On Saturday 25th May 2013 I attended the matinee performance of Noises Off at Norwich Theatre Royal. This Old Vic production is a multi-award winning backstage comedy which was touring after its triumphant and critically acclaimed sell out run in London. Hailed as one of the greatest British comedies ever written, Michael Frayn's celebrated play serves up a play within a play.
Each of the three acts of Noises Off contains a performance of the first act of a play within a play, a poor farce called Nothing On. This is the type of play in which young girls run about in their underwear, old men drop their trousers, and many doors continually bang open and shut. It is set in a delightful sixteenth century posset mill modernised by the current owners and available to let while they are abroad, the fictional playwright is appropriately named Robin Housemonger.
Act One is set at the dress rehearsal at the fictional Grand Theatre in Weston-Super-Mare, the cast are hopelessly unready, and baffled by entrances and exits, missed cues, missed lines, and bothersome props, including several plates of sardines.

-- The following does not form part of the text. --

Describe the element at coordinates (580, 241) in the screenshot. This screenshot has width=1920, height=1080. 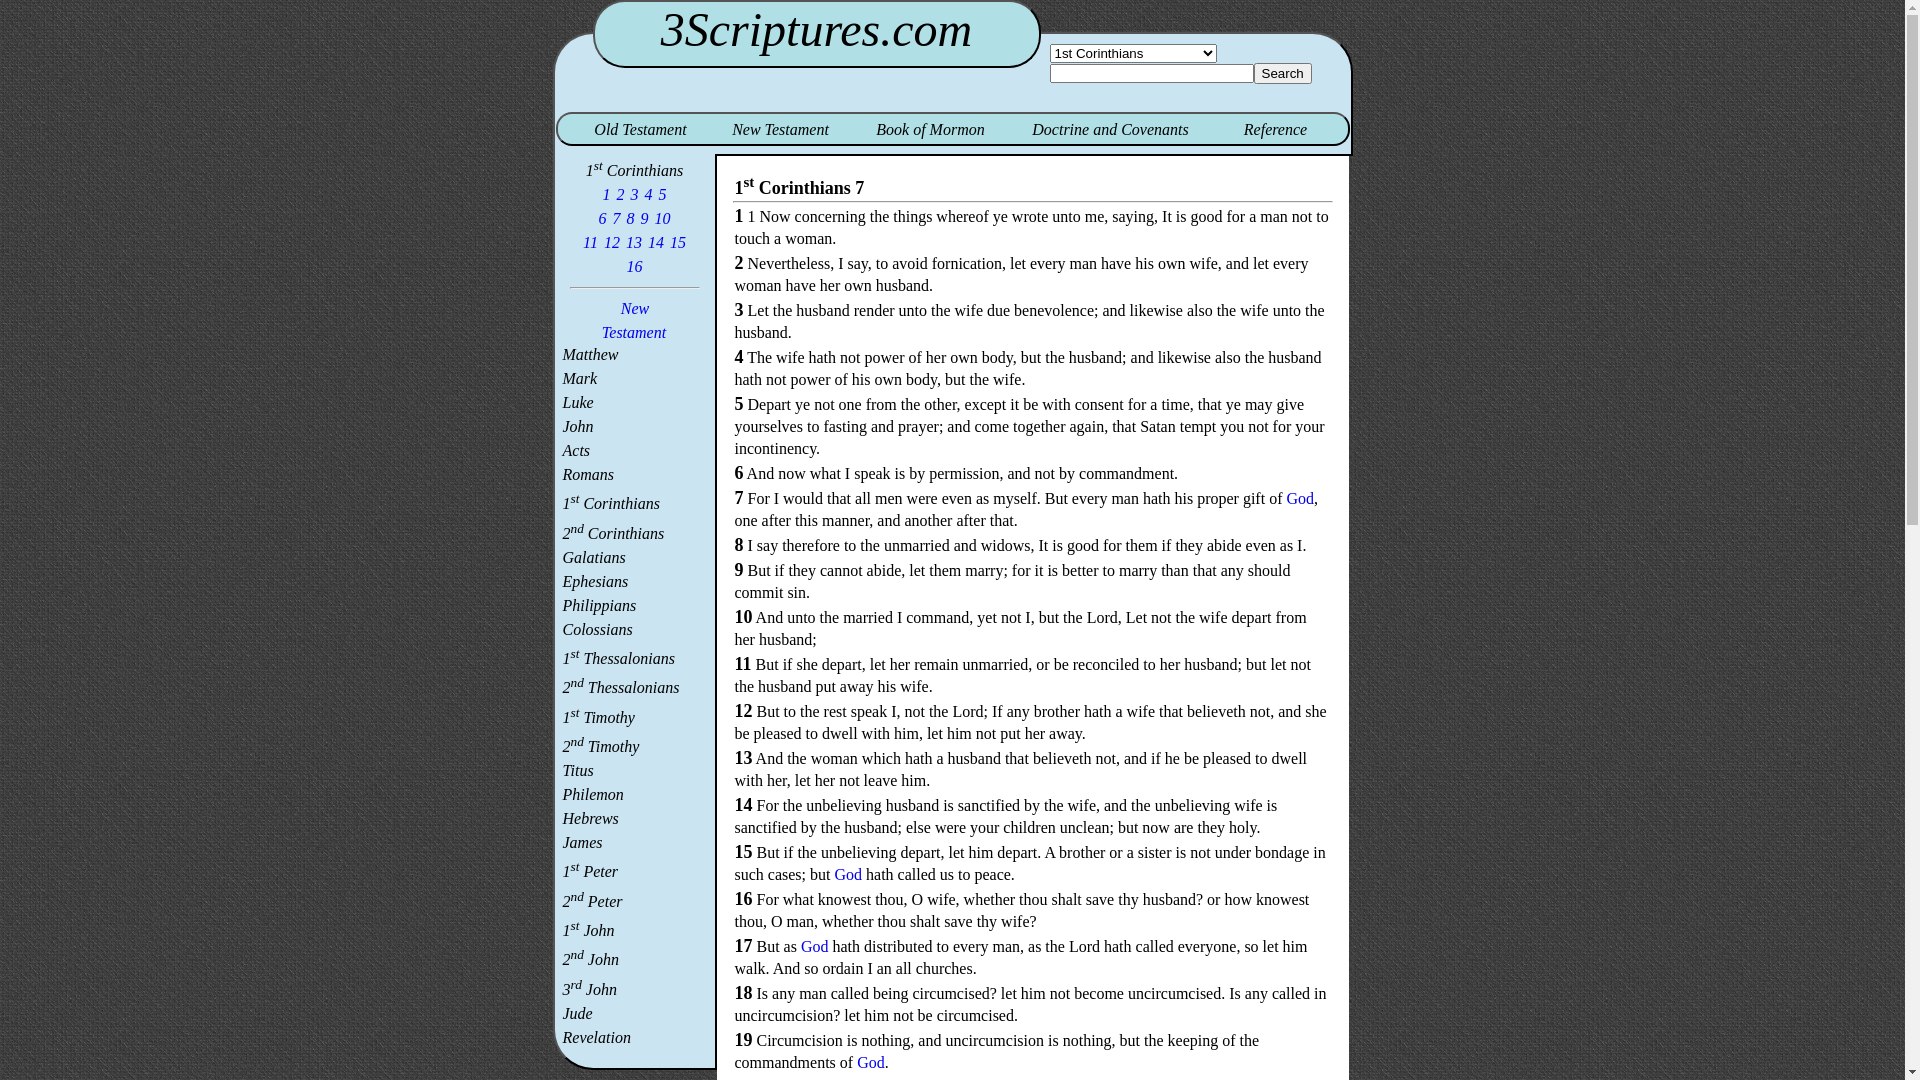
I see `'11'` at that location.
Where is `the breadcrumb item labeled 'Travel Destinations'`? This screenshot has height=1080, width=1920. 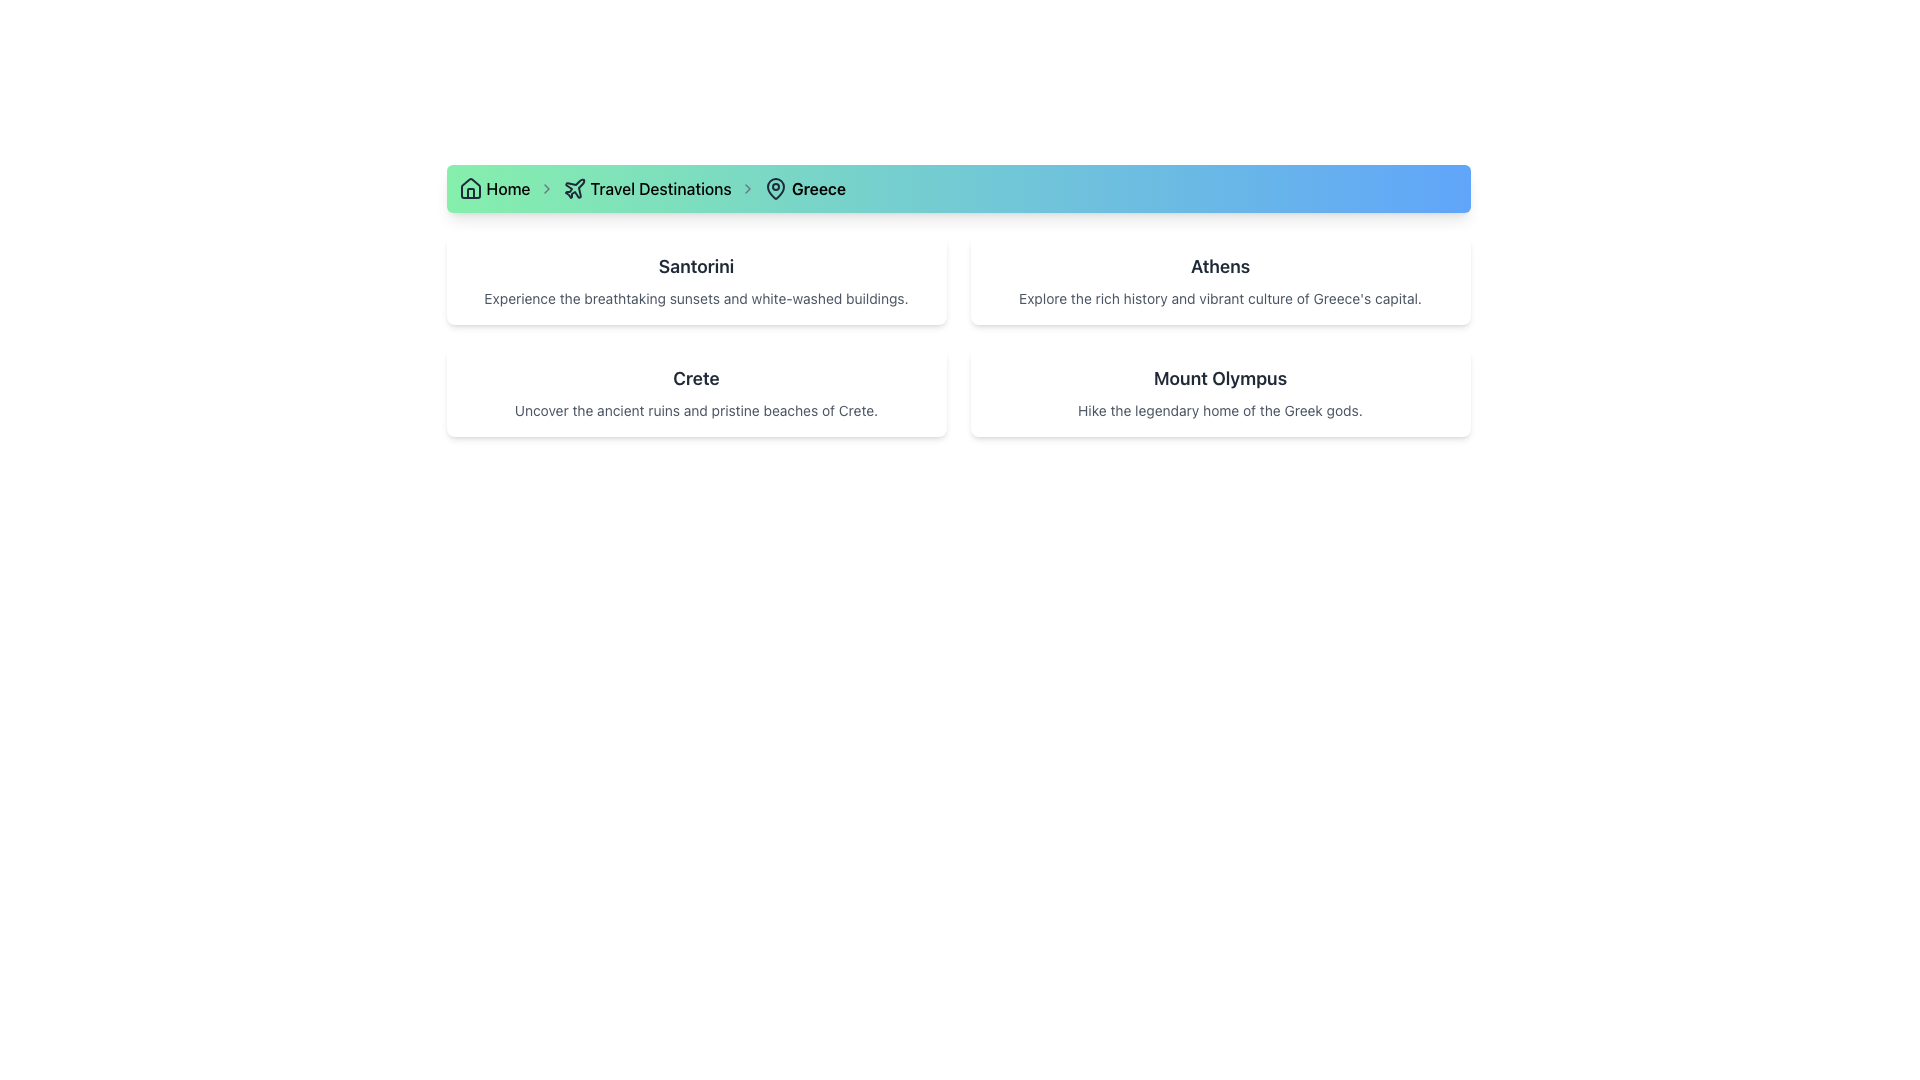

Act Two shows a Wednesday matinee performance one month later, at the again fictional Theatre Royal in Ashton-under-Lyne. In this act, the play is seen from backstage, providing a view that emphasises the deteriorating relationships between the cast that lead to offstage shenanigans and onstage bedlam. The play falls into disorder before the curtain falls.
In Act Three, we see a performance near the end of the ten-week run, at the still fictional Municipal Theatre in Stockton-on-Tees, when personal friction has continued to increase. The actors remain determined at all costs to cover up the mounting series of mishaps, but it is not long before the plot has to be abandoned entirely and the more coherent characters are obliged to take a lead in ad-libbing somehow towards some sort of end.
Much of the comedy emerges from the subtle variations in each version as character flaws play off each other off-stage to undermine on-stage performance, with a great deal of slapstick. The contrast between players' on-stage and off-stage personalities is also a source of comic dissonance.
There were wonderful and funny performances from Neil Pearson, Maureen Beattie, David Bark-Jones and Sasha Waddell as Norwich Theatre Royal was filled with lots of laughter. This was a very enjoyable afternoon as this clever and funny play directed by Lindsay Posner gave us numerous moments of humour which may have appeared as shambolic but were brilliantly timed. Noises Off was perfect comedy entertainment.